Methods: Enrolled in a case-control study were 70 randomly sampled CBPP and 70 randomly sampled healthy adult volunteers (HAV), on whom
plasma nitric oxide (NO), vitamin C (VC), vitamin E (VE) and
β-CARotene (β-CAR) level, erythrocyte malondialdehyde
(MDA) level, as well as erythrocyte superoxide dismutase (SOD), catalase (CAT) and glutathione peroxidase (GPX)
activities were determined by spectrophotometry.
Results: Compared with the HAV group, values of plasma
NO and erythrocyte MDA in the CBPP group were significantly increased
(P < 0.001); those of plasma VC, VE and β-CAR as
well as erythrocyte SOD, CAT and GPX activities in the CBPP group were significantly decreased
(P < 0.001). Findings from partial correlation for the 70 CBPP showed that with prolonged course of disease, values of NO and MDA were
gradually increased (P < 0.001), and those of VC, VE,
β-CAR, SOD, CAT and GPX were gradually decreased
(P < 0.05-0.001). The findings from stepwise regression for the 70 CBPP suggested that the model was
Y =-13.2077 + 0.1894MDA + 0.0415NO-0.1999GPX,
F = 18.2047, P < 0.001, r = 0.6729,
P < 0.001. Conclusion: The findings suggest that there
exist increased oxidative stress and oxidative damage induced by chronic bacterial
prostatitis in the patients, and such phenomenon was closely related to the course of disease.
(Asian J Androl 2006 May; 8: 317-323)
Keywords: chronic bacterial prostatitis; oxidative stress; oxidative damage; free radicals; oxidation; lipid peroxidation; antioxidant; antioxidative enzyme; nitric oxide; malondialdehyde
Corresponence to: Prof. Jun-Fu Zhou, Laboratory for Free Radical Medicine, Second Affiliated Hospital, College of Medicine, Zhejiang
University, 88 Jiefang Road, Hangzhou 310009, China.
Tel: +86-571-8778-3768, Fax: +86-571-8721-3864
E-mail: jfzhou@zju.edu.cn
Received 2005-07-14 Accepted 2006-01-12
1 Introduction
In human boday, Vitamin C (VC), vitamin E (VE) and
β-carotene (β-CAR) are the most important antioxidants, and
superoxide dismutase (SOD), catalase (CAT) and glutathione peroxidase (GPX) are the most important antioxidative
enzymes.
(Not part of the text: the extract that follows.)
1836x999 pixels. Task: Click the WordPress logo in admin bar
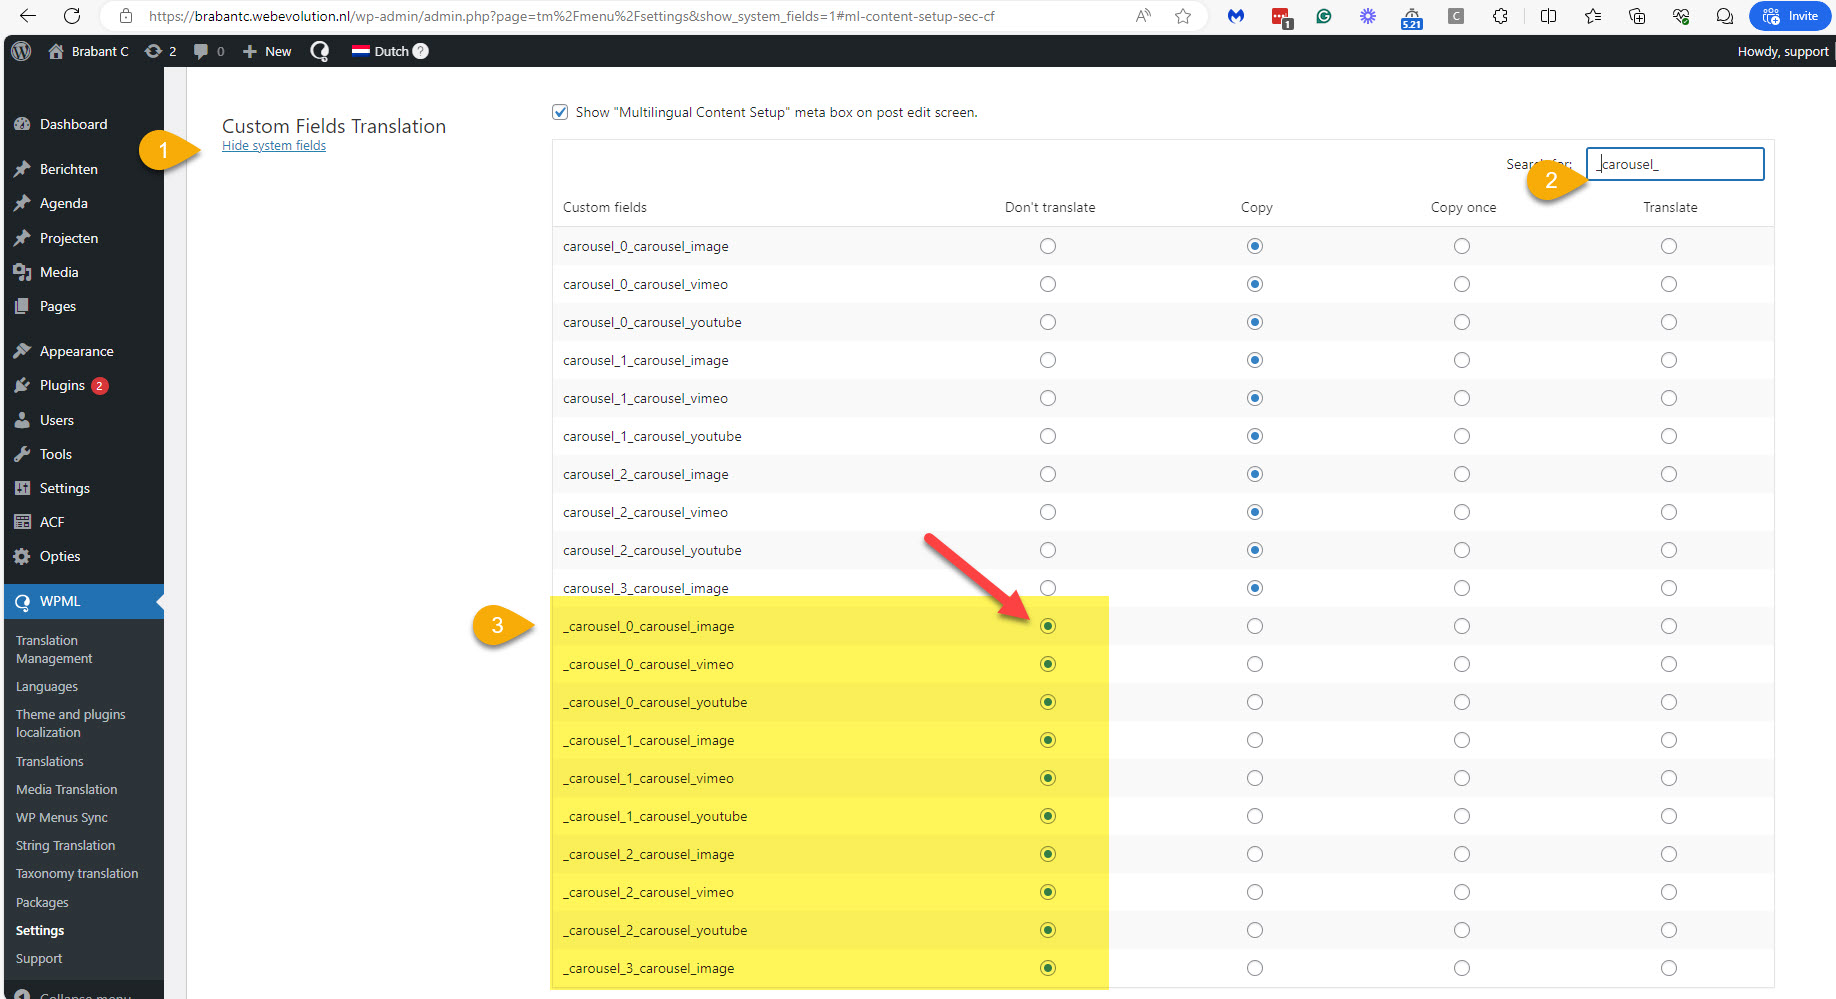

They play very important roles in scavenging excessive superoxide anion radicals
(O2), hydroxyl radicals (OH), nitric oxide radicals
(NO) and other free radicals, as well as excessive reactive oxygen species (ROS), such as
singlet oxygen (1O2) and hydrogen peroxide
(H2O2) in human body [1-10]. Nitric oxide (NO) is one of the very
important neurotransmitter molecules, and NO can directly modify enzymes that produce second messengers [1, 6,
8, 9]. Malond-ialdehyde (MDA) is a metabolic product of peroxidative reactions (auto-oxidation) of lipids exposed to
oxygen [1, 6, 8, 9]. Therefore, VC, VE, β-CAR, SOD, CAT, GPX, NO and MDA play very important roles in the
metabolism in humans [1-10]. Both significantly decreased VC, VE,
β-CAR, SOD, CAT and GPX, and markedly increased NO and MDA can cause metabolic disorders and increase oxidative stress and oxidative damage in humans,
therefore inducing a variety of diseases related to abnormal oxidative stress and oxidative damage in human body
[1-10]. The present study aims to investigate whether chronic bacterial prostatitis might increase oxidative stress and
oxidative damage in chronic bacterial prostatitis patients (CBPP), and to explore its possible mechanism.
2 Materials and methods
2.1 Study design
According to the diagnostic criteria and the inclusion criteria [11], 70 randomly sampled chronic bacterial
prostatitis patients (CBPP) and 70 randomly sampled healthy adult volunteers (HAV) were enrolled in a case-control study, in
which the levels of NO, VC, VE and β-CAR in plasma, and the level of MDA in erythrocytes, as well as the activities
of SOD, CAT and GPX in erythrocytes were determined by spectrophotometry. In addition, the differences between
the values of the above-mentioned parameters in the two groups, the partial correlation and a stepwise regression
model for 70 CBPP were computed. This research was approved by the Ethics Committee of Second Affiliated
Hospital, College of Medicine, Zhejiang University.
2.2 Subjects
2.2.1 Chronic bacterial prostatitis patients (CBPP)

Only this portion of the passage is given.